The number of wounded is staggering—in the hundreds, maybe a thousand or more. For a city that is prepared for groundquakes, these numbers surprise me.
The staffer told me that the death rate used to be a lot higher than it is now. Then the others shushed him and got him out of the room.
I thought of those numbers. I’m still thinking about them.
When I take tourists on dives, they complain about the danger. They hate the lack of gravity. They hate carrying their own environment.
I love it. I love the solitude, the self-sufficiency. Yes, I might die out there. But in some ways, the possible deaths in space seem merciful compared to the ones that happened here today. Crushed by rock. Suffocating beneath a building. Melted or evaporated or something equally horrible by the explosion of the death hole itself.
I shudder, then sigh.
I want out of here. I hate being on the ground.
At the same time, I want to stay forever—or at least until we can take the Dignity Vessel with us.
“Everyone’s here, Boss,” Ilona says.
I turn. Everyone is here, and they’re not in their usual positions. Ilona sits near my right hand. Bridge sits to my left. The Six sit near each other, and look so exhausted that I’m afraid they’ll pass out before the food reaches them.
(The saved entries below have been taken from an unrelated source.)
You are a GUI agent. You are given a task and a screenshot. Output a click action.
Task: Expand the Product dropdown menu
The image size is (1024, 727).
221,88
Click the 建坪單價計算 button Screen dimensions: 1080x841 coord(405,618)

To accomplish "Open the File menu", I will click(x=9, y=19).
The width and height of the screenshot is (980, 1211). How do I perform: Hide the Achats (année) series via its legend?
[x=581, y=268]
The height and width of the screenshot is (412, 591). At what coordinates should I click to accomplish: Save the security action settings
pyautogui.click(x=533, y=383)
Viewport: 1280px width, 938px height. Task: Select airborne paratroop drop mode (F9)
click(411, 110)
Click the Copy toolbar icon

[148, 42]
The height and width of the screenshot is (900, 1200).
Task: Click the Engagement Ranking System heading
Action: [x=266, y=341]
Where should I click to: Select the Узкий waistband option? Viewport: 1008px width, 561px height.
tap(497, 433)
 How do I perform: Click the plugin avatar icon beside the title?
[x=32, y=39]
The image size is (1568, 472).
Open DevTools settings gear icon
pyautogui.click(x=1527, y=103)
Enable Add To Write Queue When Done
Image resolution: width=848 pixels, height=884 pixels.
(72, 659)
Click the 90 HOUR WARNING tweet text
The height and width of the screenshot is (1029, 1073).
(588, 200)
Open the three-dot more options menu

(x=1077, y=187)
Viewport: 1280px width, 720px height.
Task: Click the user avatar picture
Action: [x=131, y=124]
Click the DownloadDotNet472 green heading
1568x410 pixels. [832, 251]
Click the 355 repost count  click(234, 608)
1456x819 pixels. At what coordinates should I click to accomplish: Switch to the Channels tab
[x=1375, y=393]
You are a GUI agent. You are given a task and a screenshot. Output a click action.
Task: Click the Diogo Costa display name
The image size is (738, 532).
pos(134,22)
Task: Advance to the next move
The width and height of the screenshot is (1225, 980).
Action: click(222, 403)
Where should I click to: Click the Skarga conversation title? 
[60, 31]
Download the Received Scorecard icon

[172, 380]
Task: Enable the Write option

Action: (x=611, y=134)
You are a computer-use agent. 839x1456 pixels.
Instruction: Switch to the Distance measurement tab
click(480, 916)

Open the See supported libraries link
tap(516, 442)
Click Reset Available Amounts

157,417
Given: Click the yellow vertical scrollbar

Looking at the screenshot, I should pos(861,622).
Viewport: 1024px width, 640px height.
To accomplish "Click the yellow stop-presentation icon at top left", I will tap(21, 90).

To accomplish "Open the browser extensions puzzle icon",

Some of the archeologists look tired, too. Mikk has deep circles under his eyes. Roderick lifts his water glass slowly. His arms must hurt like
mine do.
Only a handful of people seem all right. Tamaz seems relieved that he hadn’t accompanied us below. I’m relieved, too. While he’s an excellent diver and pilot, he wouldn’t have been able to lift the rocks the way Roderick and Mikk did.
The scientists look all right as well, if a bit worried. Some of them volunteered to help with the rescue efforts—one of them even has medical training I did not know about—and they were very angry at the rebuff.